A Ria está separada do mar por um longo cordão de dunas, canais e ilhas estreitas e arenosas. As ilhas de Faro, Farol, Barreta e Culatra apresentam sem dúvida um cenário paradisíaco para quem quer desfrutar de uns dias tranquilos.

Capital Nacional da Cultura

Apostando fortemente no desenvolvimento turístico e cultural, Faro projecta-se como uma cidade com um perfil e dinamismo ímpares. A instalação do aeroporto internacional, conferindo-lhe uma projecção internacional, a criação da Universidade do Algarve, do Conservatório Regional e do Hospital Regional influenciaram positivamente a vida económica, social e cultural da cidade.

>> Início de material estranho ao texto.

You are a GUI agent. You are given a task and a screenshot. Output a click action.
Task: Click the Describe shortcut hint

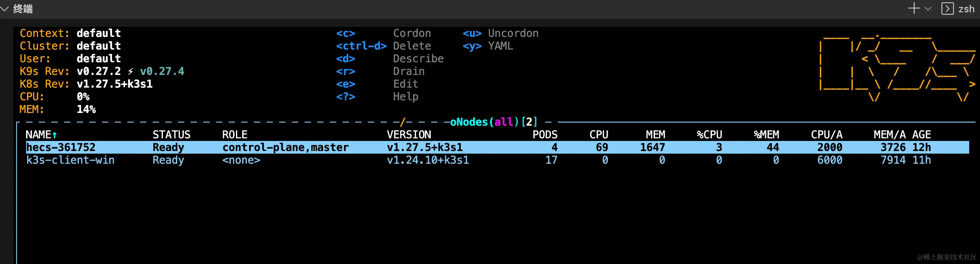coord(418,59)
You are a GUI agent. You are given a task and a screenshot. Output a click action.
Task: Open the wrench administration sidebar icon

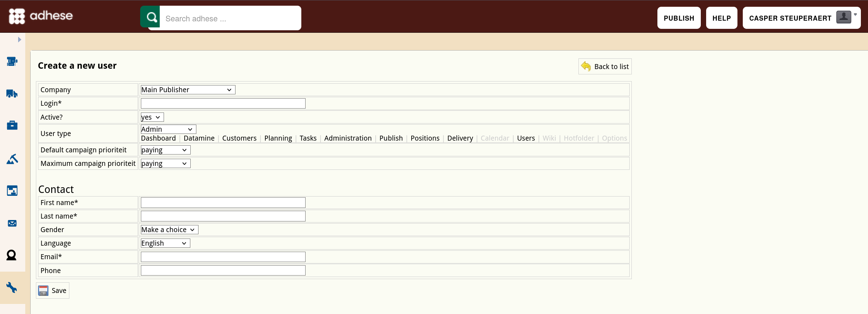click(x=12, y=287)
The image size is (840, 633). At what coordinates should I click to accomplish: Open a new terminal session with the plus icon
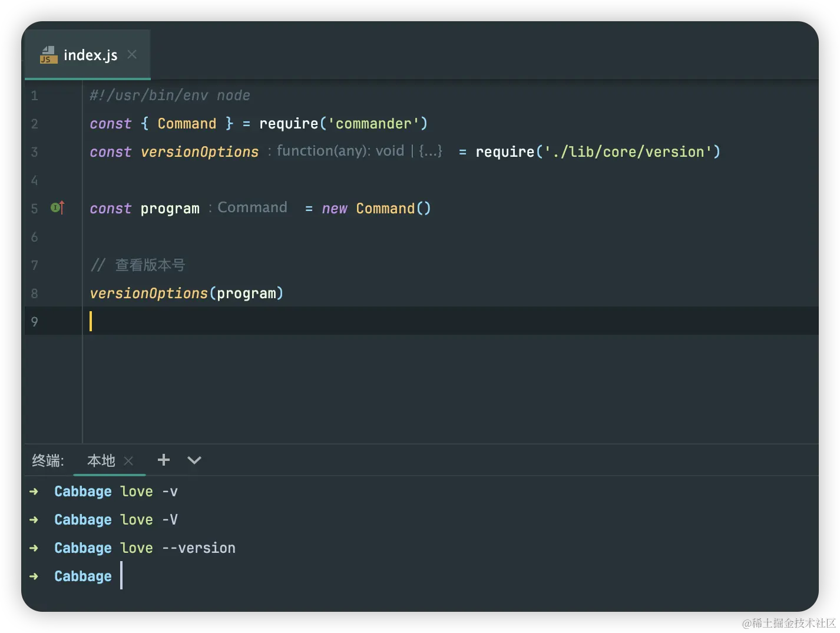pyautogui.click(x=164, y=460)
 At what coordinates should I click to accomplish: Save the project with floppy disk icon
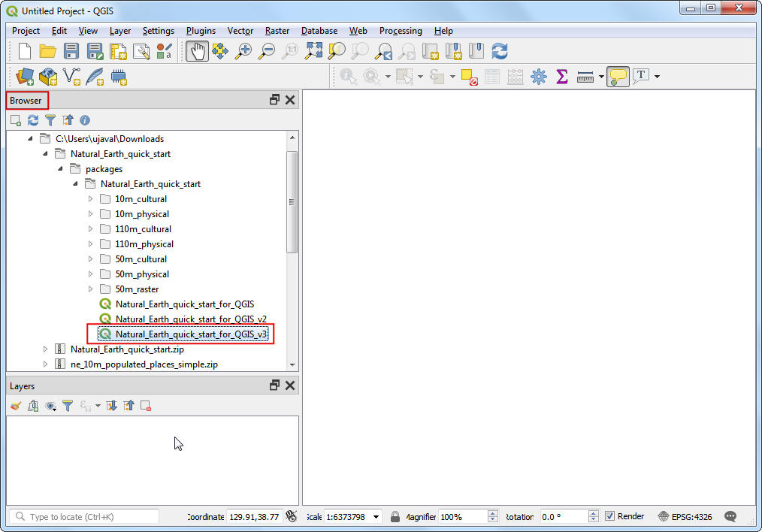71,51
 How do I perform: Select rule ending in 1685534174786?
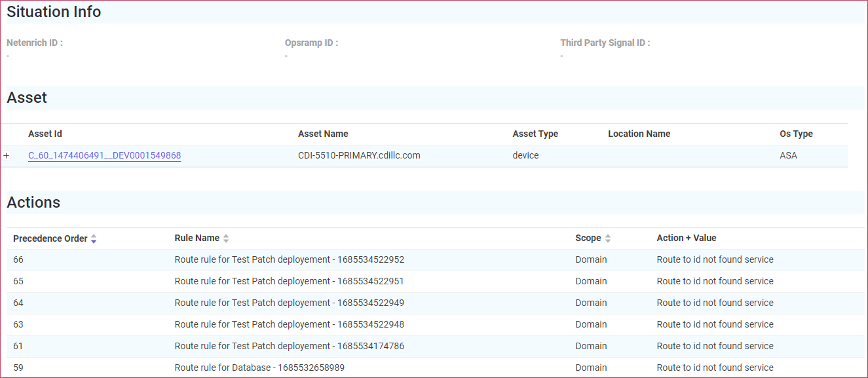click(289, 347)
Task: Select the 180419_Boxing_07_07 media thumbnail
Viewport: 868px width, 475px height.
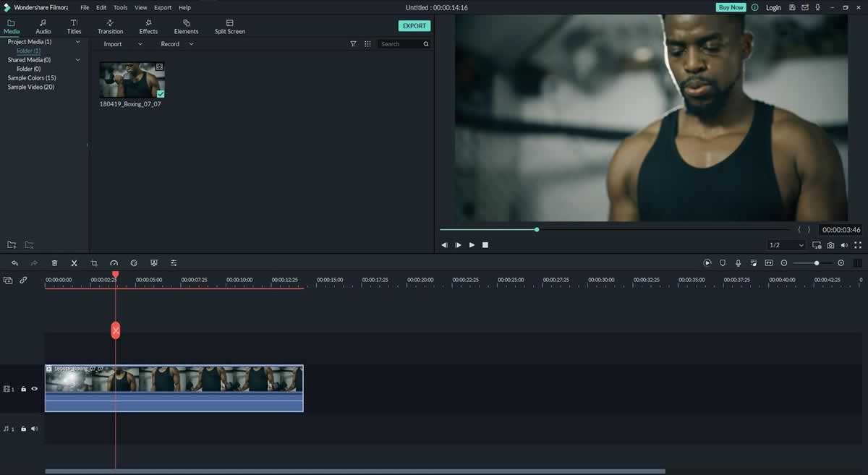Action: (132, 78)
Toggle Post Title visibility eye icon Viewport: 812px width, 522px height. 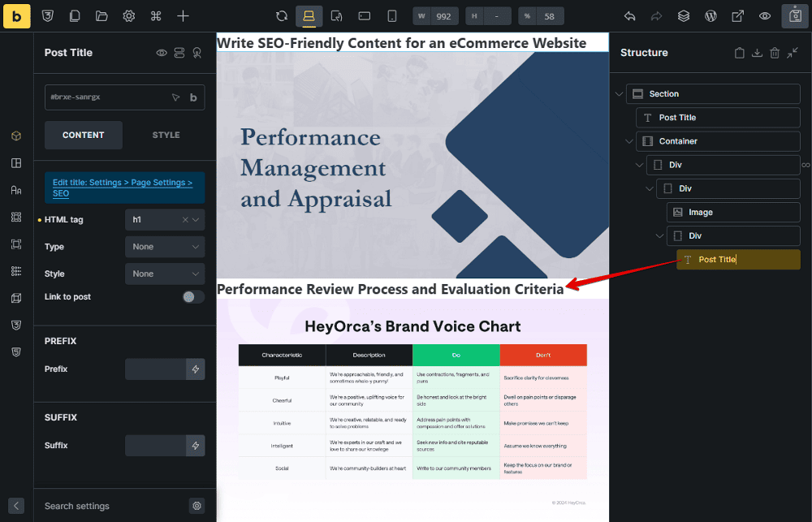[x=162, y=53]
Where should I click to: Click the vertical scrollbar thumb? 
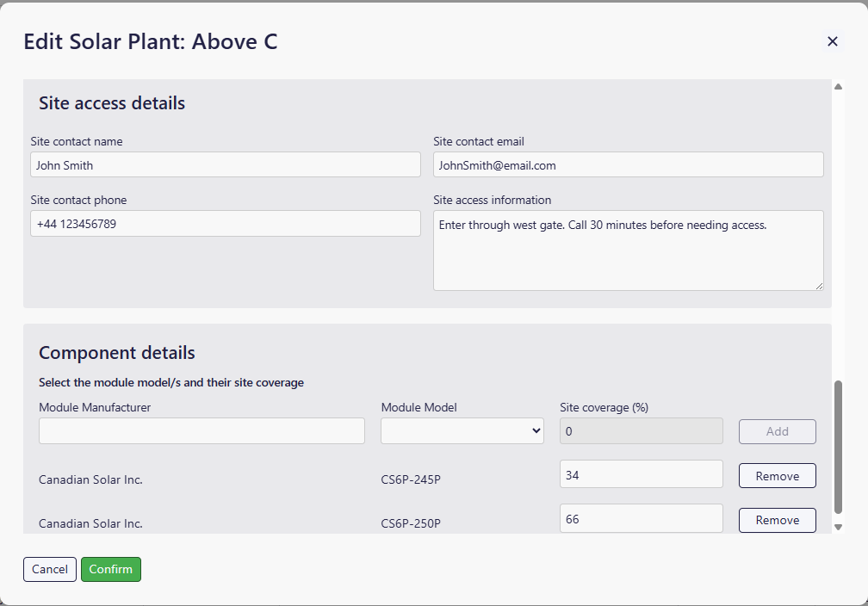click(x=838, y=448)
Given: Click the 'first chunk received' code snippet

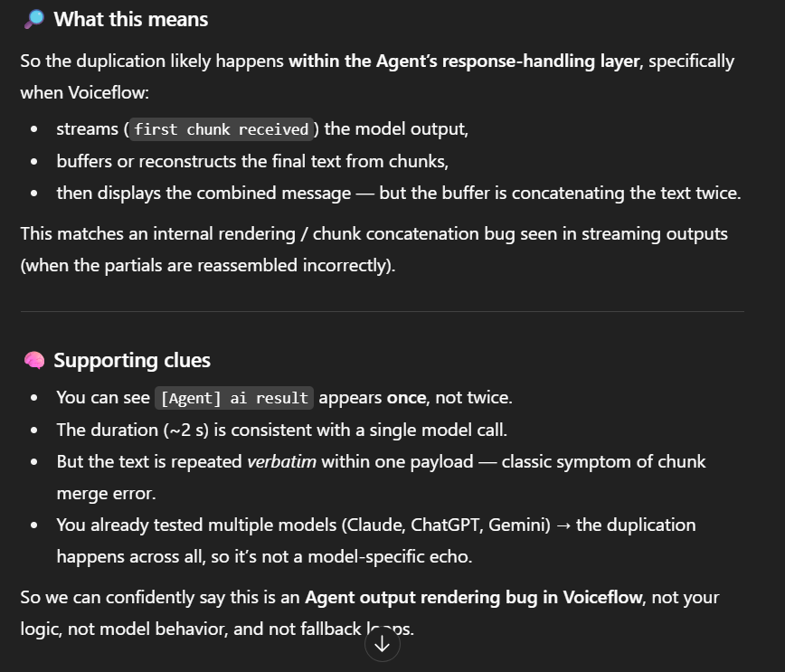Looking at the screenshot, I should point(222,129).
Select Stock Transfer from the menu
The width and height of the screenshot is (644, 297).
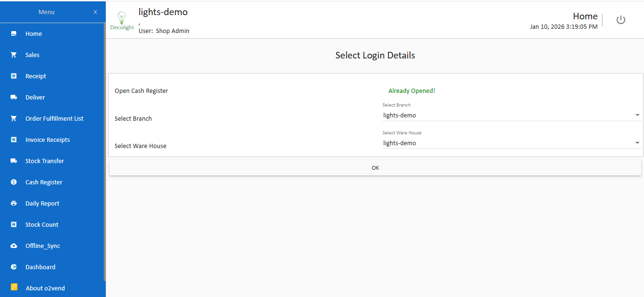44,161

Este ano Faro orgulha-se de mais uma conquista que veio dar provas de que a cidade desempenha também um importante papel a nível cultural. O projecto Capital Nacional da Cultura instalou-se na capital algarvia dando uma nova vivacidade ao campo das artes e das letras ao mesmo tempo que procura projectar Faro e o Algarve como pólos de turismo cultural não só a nível nacional como também internacional. Música, teatro, dança, exposições, cinema, o novo circo, as manifestações literárias vão inundar Faro de cor, brilho e magia.
Resta-nos convidá-lo a partir à descoberta de Faro e do que a cidade tem de melhor.